Legal Obligations for Caregivers

In a major departure, Article 13 sets out the obligations of parents and legal guardians. Non-compliance with these obligations shall render the caregiver liable to prosecution:

1. The Duty of Supervision: Caregivers are obligated by law to employ available parental control software offered by ISPs and platforms.
2. Prevention of Digital Exploitation: The law prohibits caregivers from using children in “virtual worlds” or digital broadcasts (such as social media “influencing”) that could violate the child’s dignity or privacy.

Enforcement and Penalties

The Telecommunications and Digital Government Regulatory Authority (TDRA) is the main enforcing authority.
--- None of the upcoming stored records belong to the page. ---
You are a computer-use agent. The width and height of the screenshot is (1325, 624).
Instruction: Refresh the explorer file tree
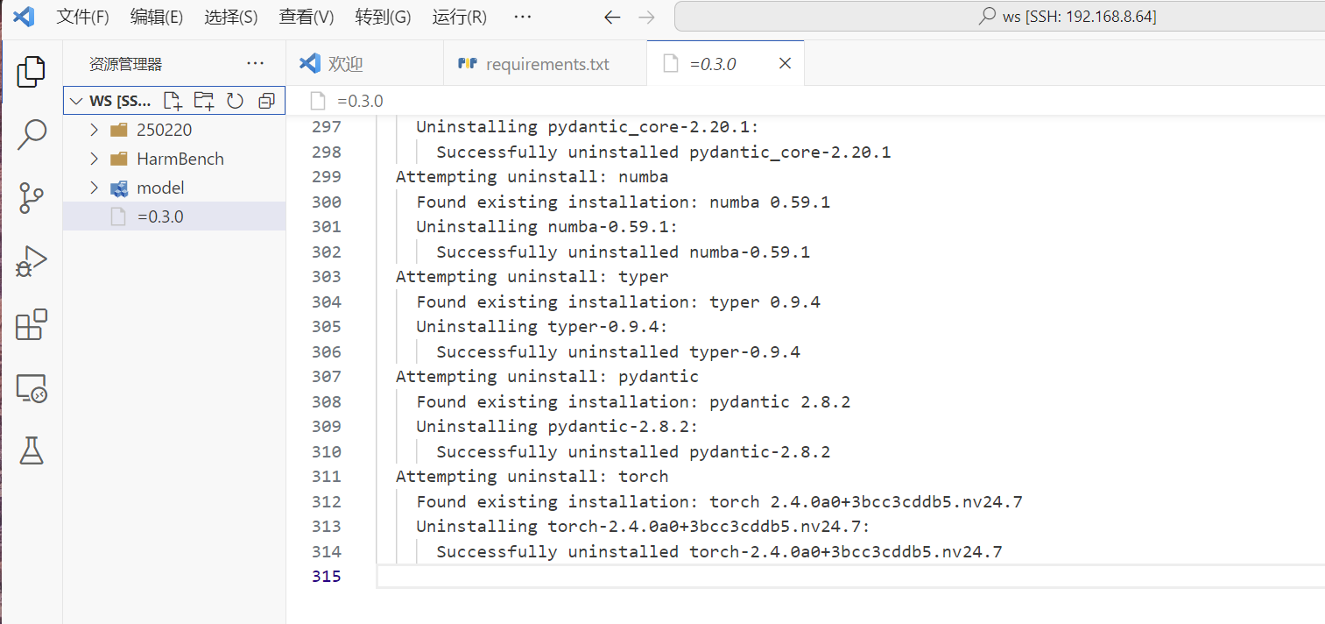click(235, 101)
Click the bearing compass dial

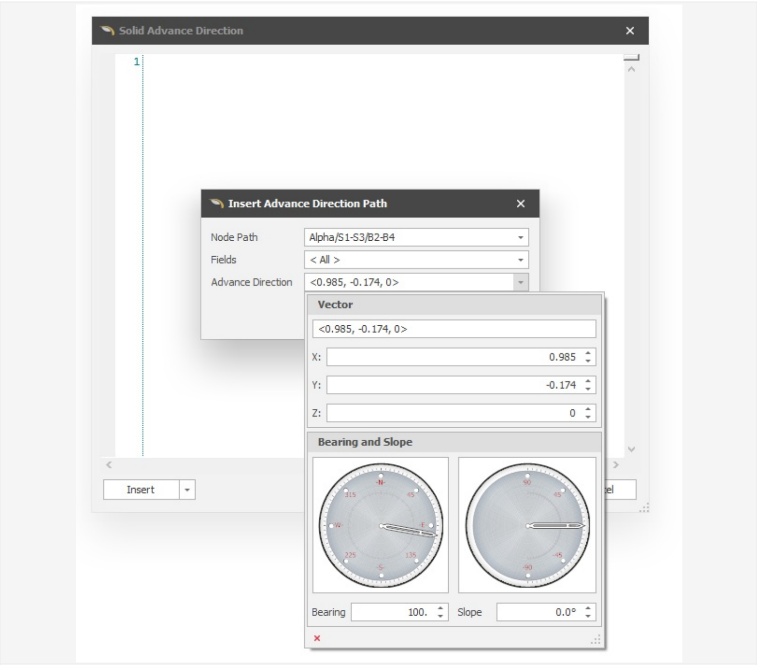pyautogui.click(x=380, y=525)

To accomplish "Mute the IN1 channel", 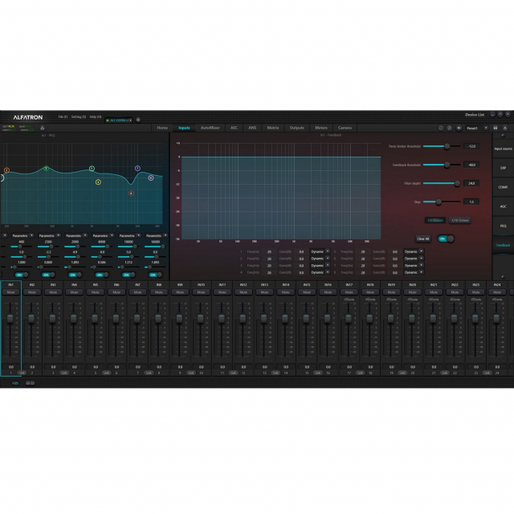I will click(x=10, y=292).
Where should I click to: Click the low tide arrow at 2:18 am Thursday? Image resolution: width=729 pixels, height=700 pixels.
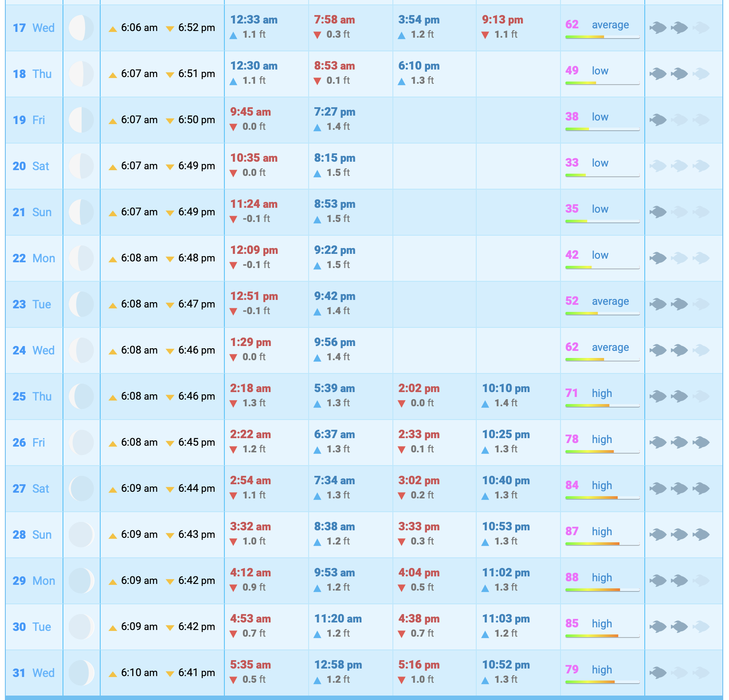click(234, 404)
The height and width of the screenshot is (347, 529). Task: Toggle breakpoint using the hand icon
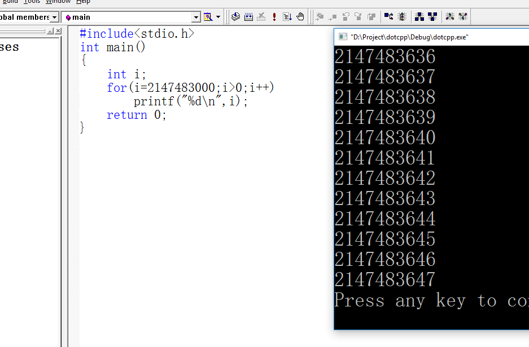[x=300, y=17]
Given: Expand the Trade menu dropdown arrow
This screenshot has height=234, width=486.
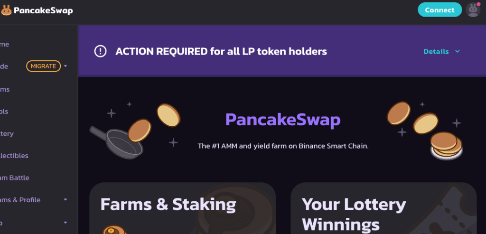Looking at the screenshot, I should [x=65, y=66].
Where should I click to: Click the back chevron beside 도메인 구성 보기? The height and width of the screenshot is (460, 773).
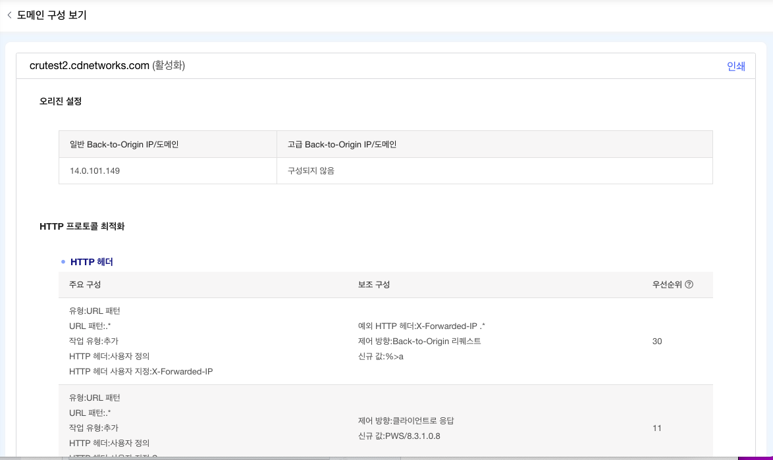(9, 15)
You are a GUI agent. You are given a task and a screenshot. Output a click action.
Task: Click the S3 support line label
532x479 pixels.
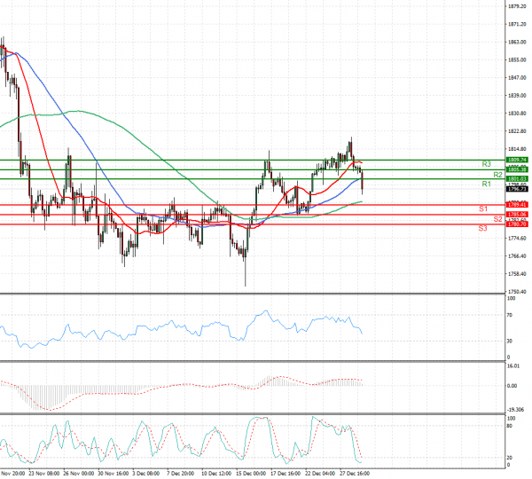pyautogui.click(x=483, y=228)
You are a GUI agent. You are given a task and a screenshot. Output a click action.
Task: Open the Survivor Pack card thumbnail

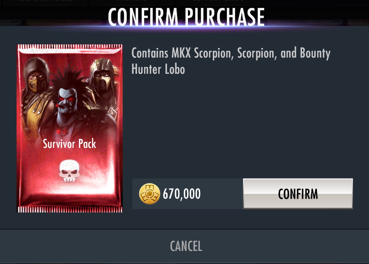(70, 128)

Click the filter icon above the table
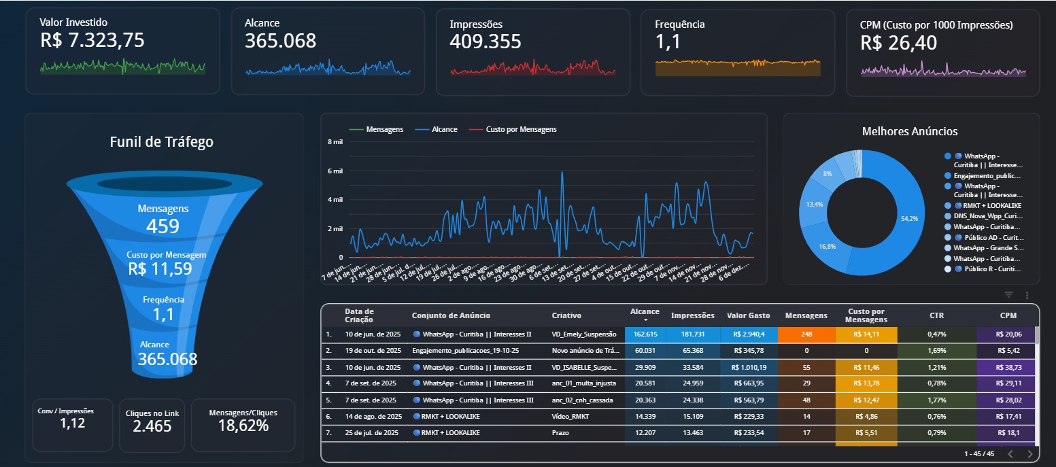coord(1008,295)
The penalties for non-compliance are stratified and consist of:

1. Administrative Fines: These will be specified by a Cabinet Resolution.
2. Service Restriction: Temporary or permanent suspension of digital services in the State for repeat or serious offenses.
3. Grace Period: All entities covered by this law have until January 1, 2027, to bring themselves into compliance with this law.

 Conclusion

Federal Decree-Law No. (26) of 2025 is a highly advanced step in the UAE’s child protection legal tradition. With its emphasis on technical measures and parental obligations, the UAE has established one of the most advanced legal systems globally for digital protection, ensuring that the rights conferred by Wadeema’s Law are adequately protected in cyberspace.